**Goal of the exercise**
How would you render this sentence from the court opinion below in Spanish: "Appellants were on August 7, 1958, subpoenaed to appear before the Unamerican Activities Committee of the United States House of Representatives, which was then proposing to conduct a hearing in Los Angeles."

**Selected extract**
Donald Wheeldin and Admiral Dawson, Appellants, v. William Wheeler, Appellee, 302 F.2d 36 (9th Cir. 1962)Annotate this Case
January 30, 1962
A. L. Wirin, Fred Okrand, Los Angeles, Cal., and Marvin Leon, Beverly Hills, Cal., for appellant.
Francis C. Whelan, U. S. Atty., Donald A. Fareed, Asst. U. S. Atty., and Clarke A. Knicely, Asst. U. S. Atty., Los Angeles, Cal., for appellee. Wright, Wright, Goldwater & Mack by Loyd Wright and Andrew J. Davis, Jr., Los Angeles, Cal., of counsel.
Before BARNES, JERTBERG and MERRILL, Circuit Judges.
MERRILL, Circuit Judge.
Appellants were on August 7, 1958, subpoenaed to appear before the Unamerican Activities Committee of the United States House of Representatives, which was then proposing to conduct a hearing in Los Angeles. They resisted their duty to comply with the subpoenas, and Appellant Wheeldin's conviction of contempt for failure to respond was upheld by this court in Wheeldin v. United States, 9 Cir., 1960, 283 F.2d 535, following Barenblatt v. United States, 1959, 360 U.S. 109, 79 S. Ct. 1081, 3 L. Ed. 2d 1115.

**Records provided**

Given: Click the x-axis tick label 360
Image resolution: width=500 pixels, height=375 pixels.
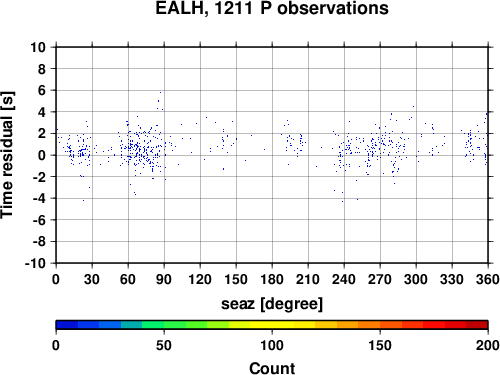Looking at the screenshot, I should (488, 279).
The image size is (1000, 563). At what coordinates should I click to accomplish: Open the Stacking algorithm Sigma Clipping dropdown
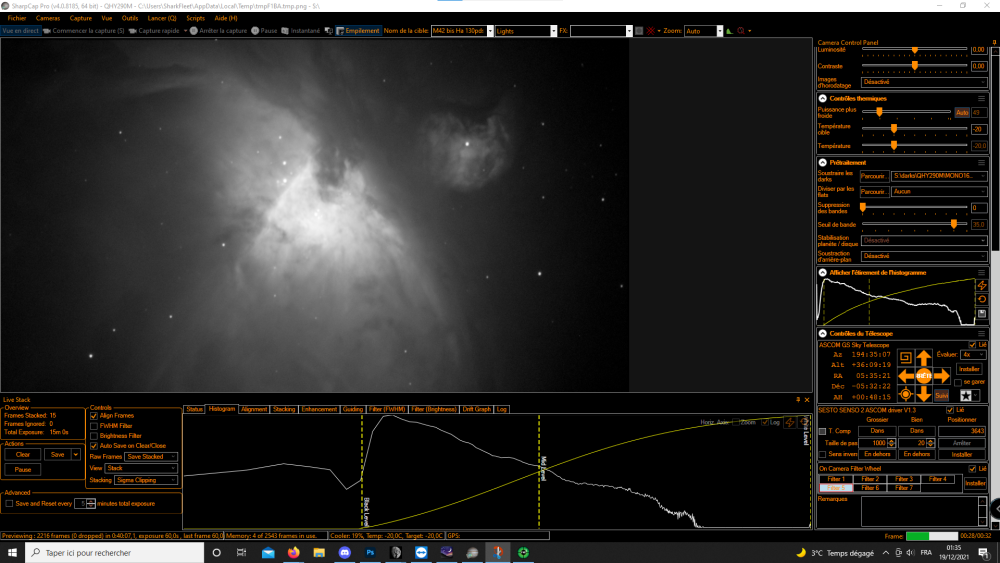tap(145, 480)
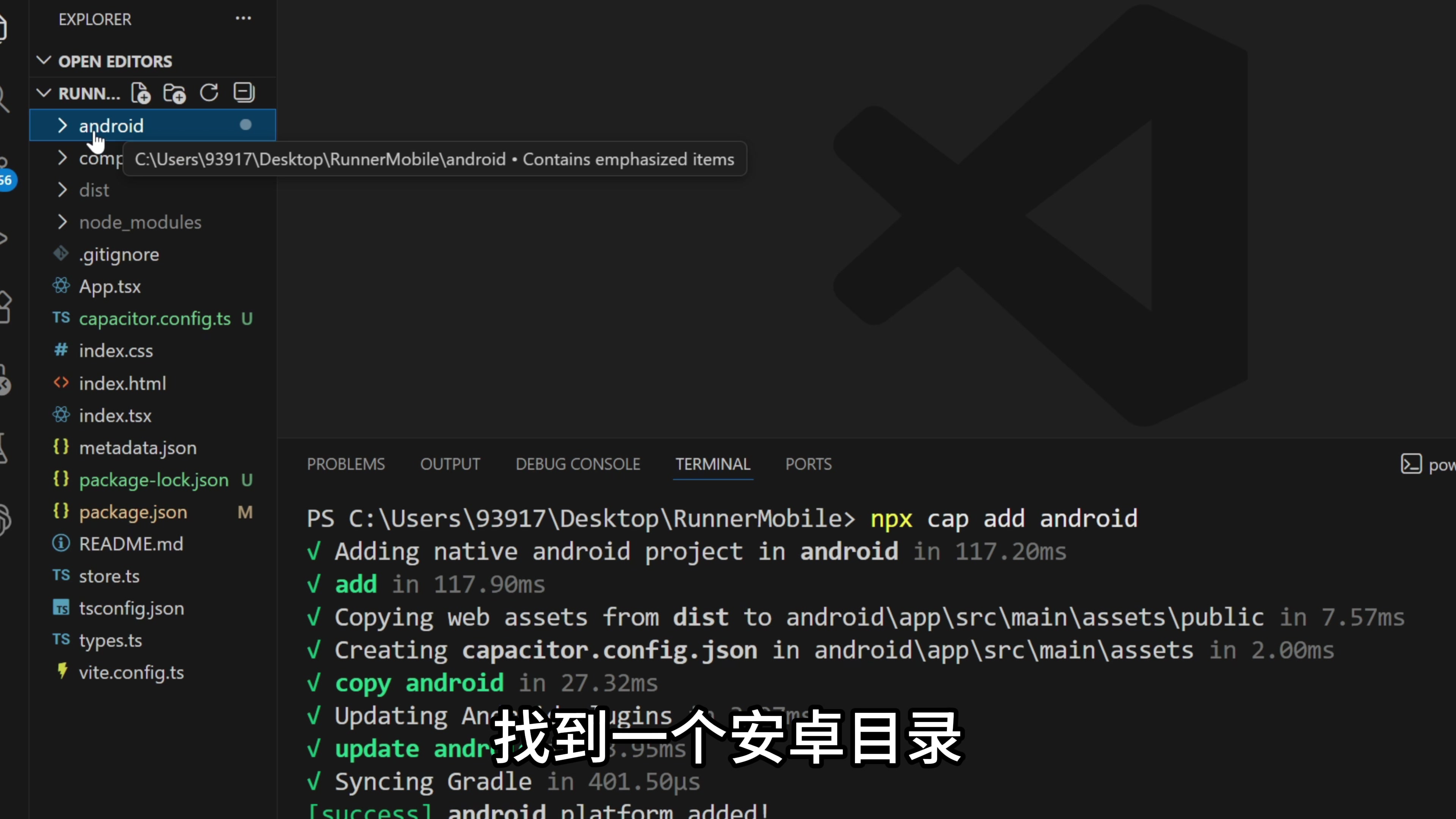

**Problem solution**
El 7 de agosto de 1958, los apelantes fueron citados a comparecer ante el Comité de Actividades Antiamericanas de la Cámara de Representantes de los Estados Unidos, que entonces se proponía celebrar una audiencia en Los Ángeles.